DBMS_CLOUD Avro, ORC, and Parquet Support

This section covers the DBMS_CLOUD Avro, ORC, and Parquet support provided with Autonomous Database.

DBMS_CLOUD Package Format Options for Avro, ORC, or Parquet

The format argument in DBMS_CLOUD specifies the format of source files.

The two ways to specify the format argument are:

format => '{"format_option" : “format_value” }'  

And:

format => json_object('format_option' value 'format_value'))

Examples:

format => json_object('type' VALUE 'CSV')

To specify multiple format options, separate the values with a ",".

For example:

format => json_object('ignoremissingcolumns' value 'true', 'removequotes' value 'true', 'dateformat' value 'YYYY-MM-DD-HH24-MI-SS', 'blankasnull' value 'true')
Format Option Description Syntax

regexuri

When the value of regexuri is set to TRUE, you can use wildcards as well as regular expressions in the file names in Cloud source file URIs.

The characters "*" and "?" are considered wildcard characters when the regexuri parameter is set to FALSE. When the regexuri parameter is set to TRUE the characters "*" and "?" are part of the specified regular expression pattern.

Regular expression patterns are only supported for the file name or subfolder path in your URIs and the pattern matching is identical to that performed by the REGEXP_LIKE function.
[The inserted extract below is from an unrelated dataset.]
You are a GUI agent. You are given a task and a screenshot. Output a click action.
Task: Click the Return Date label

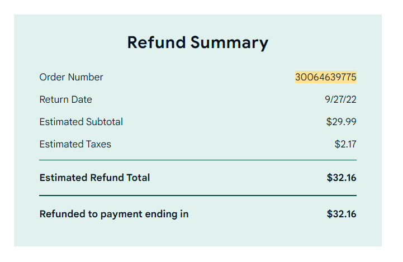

Regular expression patterns are not supported for directory names.

For external tables, this option is only supported with the tables that are created on a file in the Object Storage.

For example:

format => JSON_OBJECT('regexuri' value TRUE)
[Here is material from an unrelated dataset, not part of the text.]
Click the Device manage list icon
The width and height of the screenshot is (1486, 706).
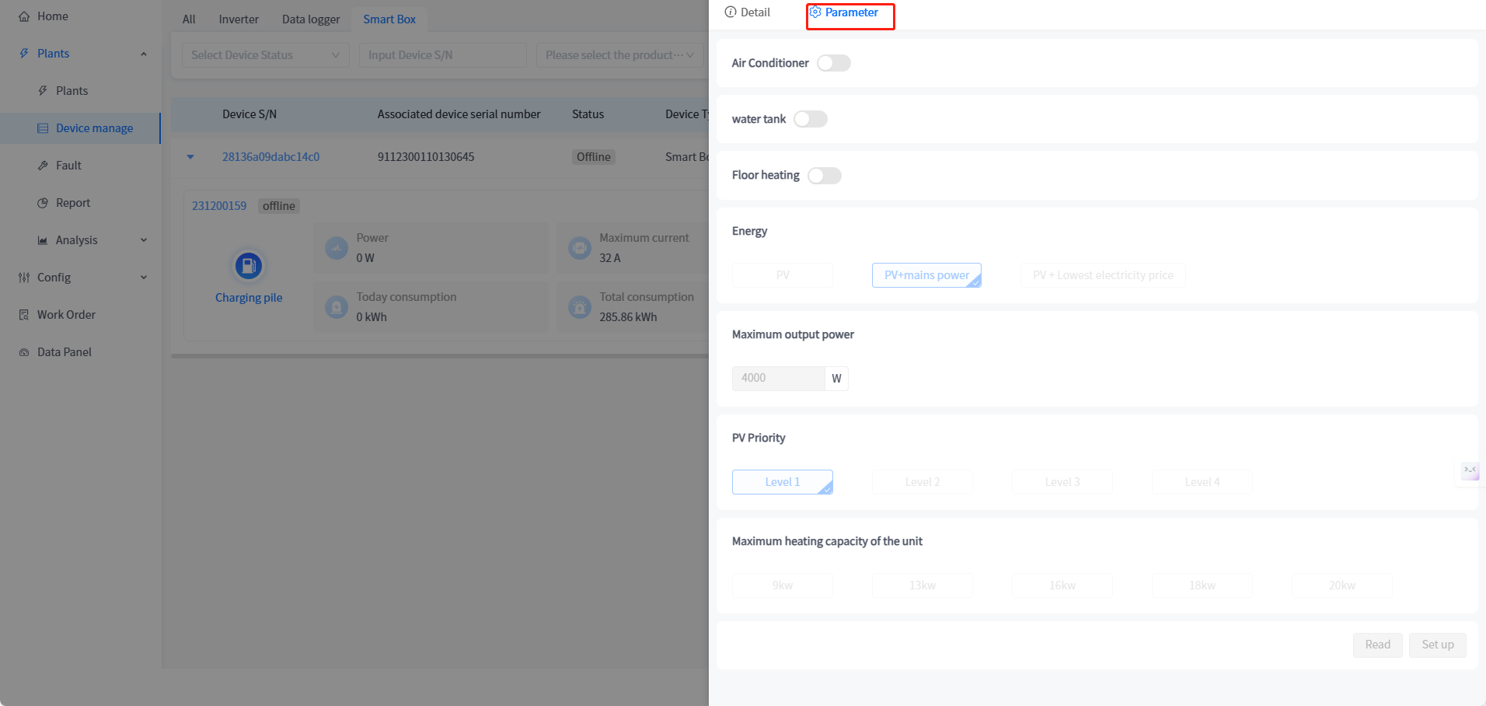coord(43,128)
See REGEXP_LIKE Condition for more information on REGEXP_LIKE condition.

regexuri: True

Default value : False

type

Specifies the file type.

type : avro | orc | parquet

schema

When schema is set to first or all, the external table columns and data types are automatically derived from the Avro, ORC, or Parquet file metadata.

The column names will match those found in Avro, ORC, or Parquet. The data types are converted from Avro, ORC, or Parquet data types to Oracle data types. All columns are added to the table.

The value first specifies to use the metadata from the first Avro, ORC, or Parquet file in the file_uri_list to auto generate the columns and their data types. Use first if all of the files have the same schema.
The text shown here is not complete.